PaperG, which launched more than five years ago with the goal of helping print publishers transition to digital, is eager to take advantage of a programmatic display market that’s expected to reach $26.78 billion by 2017, according to eMarketer
“We live in a world of multiple ads, audiences and screens... and other regions of the world have a lot of different formats and sizes” -- which means marketers will increasingly need to run more versions of advertising creative, according to Victor Wong, Thunder's co-Founder and CEO. Programmatic and data management platforms (DMPs) that segment audiences are helping fuel a need for improved creative management.
Research by AppNexus found that while $6.1 billion will be spent on demand-side platforms (DSPs) and DMPs, 97% of programmatic campaigns lack targeted creative tailored for each audience segment. Marketers that haven’t invested in DMPs don’t yet know how to scale creative to match their audience segments.
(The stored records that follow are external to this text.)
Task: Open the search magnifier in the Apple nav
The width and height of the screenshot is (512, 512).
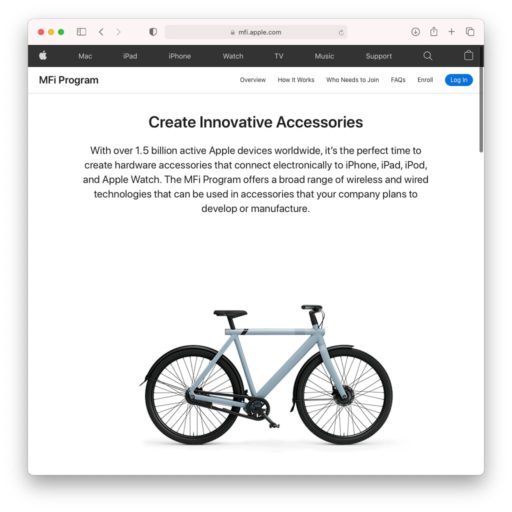Action: [x=428, y=56]
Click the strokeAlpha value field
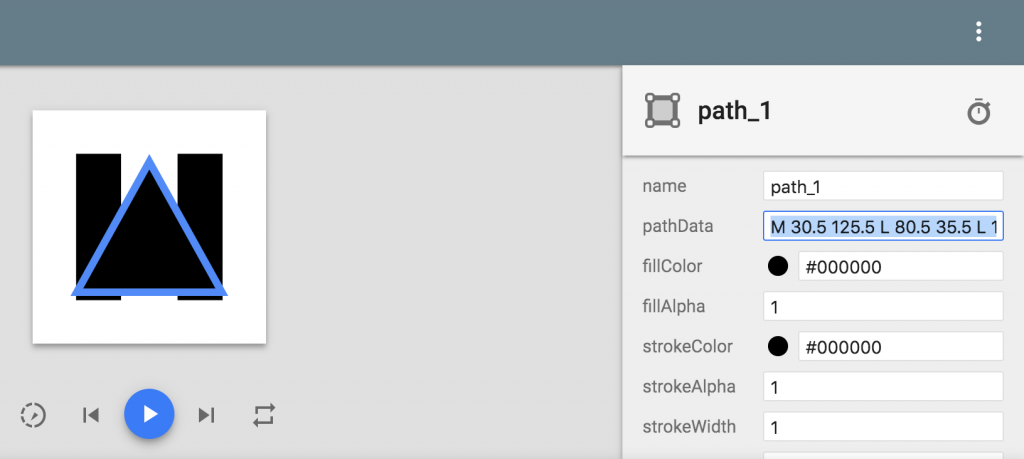The width and height of the screenshot is (1024, 459). tap(882, 387)
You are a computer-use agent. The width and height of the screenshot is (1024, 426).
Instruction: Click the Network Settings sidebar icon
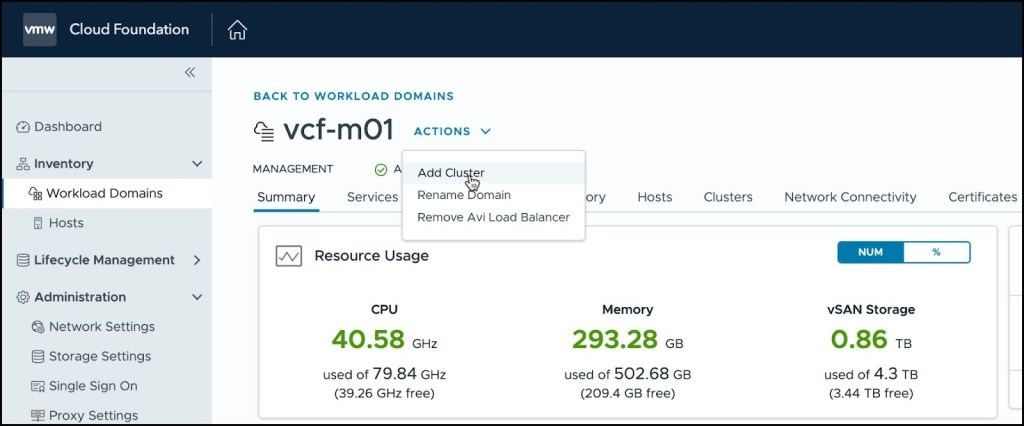[x=39, y=327]
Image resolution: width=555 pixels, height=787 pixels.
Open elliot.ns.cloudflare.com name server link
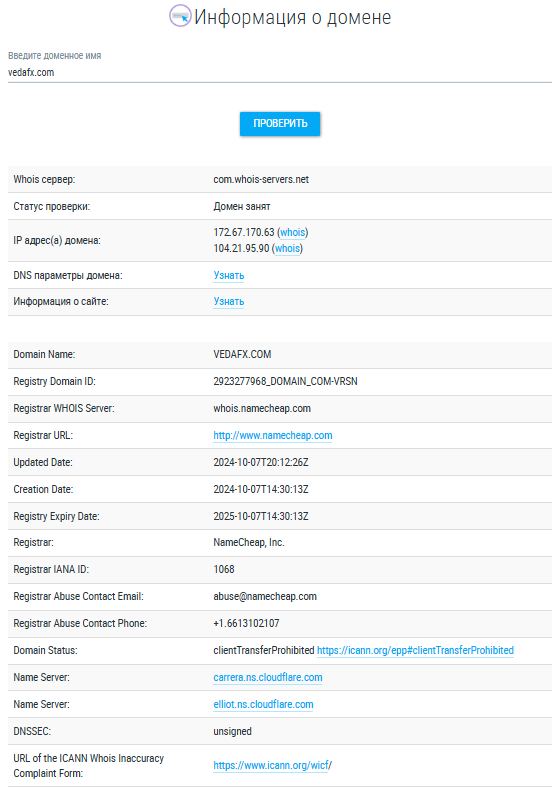(263, 705)
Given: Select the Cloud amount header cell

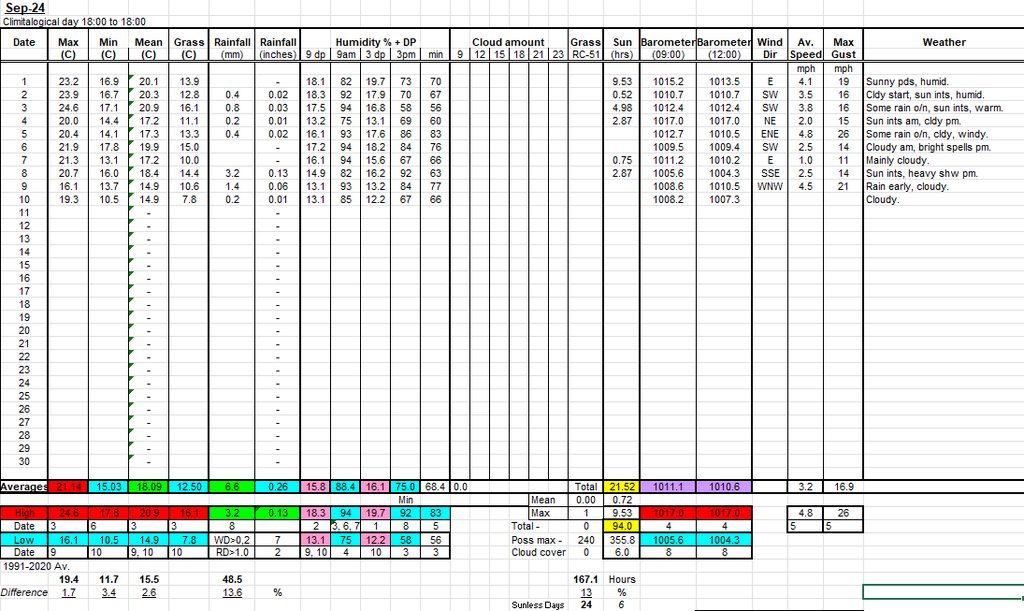Looking at the screenshot, I should pyautogui.click(x=509, y=42).
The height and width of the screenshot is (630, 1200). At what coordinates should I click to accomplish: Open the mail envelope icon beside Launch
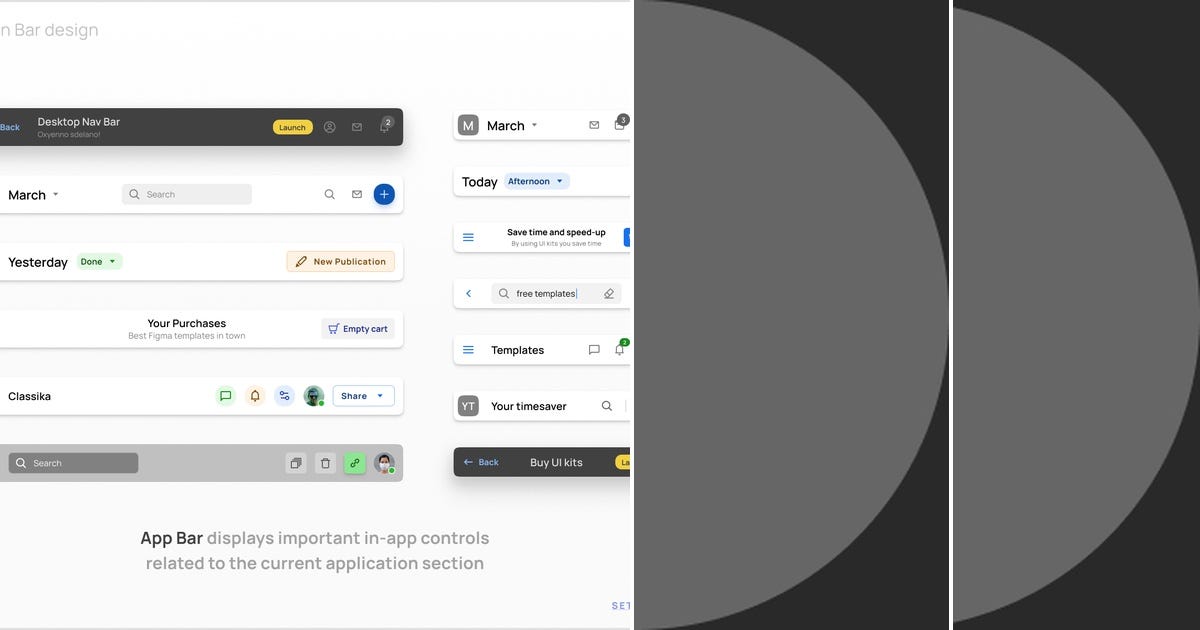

Wong maintains that as marketing becomes more fragmented and advertising on platforms like Facebook is a must, it’s important for agencies and marketers to take more control of managing creative assets. He contrasted the company’s creative management platform to Adobe’s, explaining that Adobe exists in a file-based world while his platform is one where everyone can collaborate, version, track and update via the cloud.
Increasingly, publishers need to render ads in a special format that represents a different way of thinking about how ads are created and tracked. Brands are realizing the need to own all their own creative assets much in the same way they think about owning their data.
“We’re applying machine-assisted design to creative,” Wong said, explaining, “if you’re a designer, you don’t want to spend all day on image cropping and adjusting ad sizes.” Thunder has built algorithms to do all that, plus build additional ad sizes.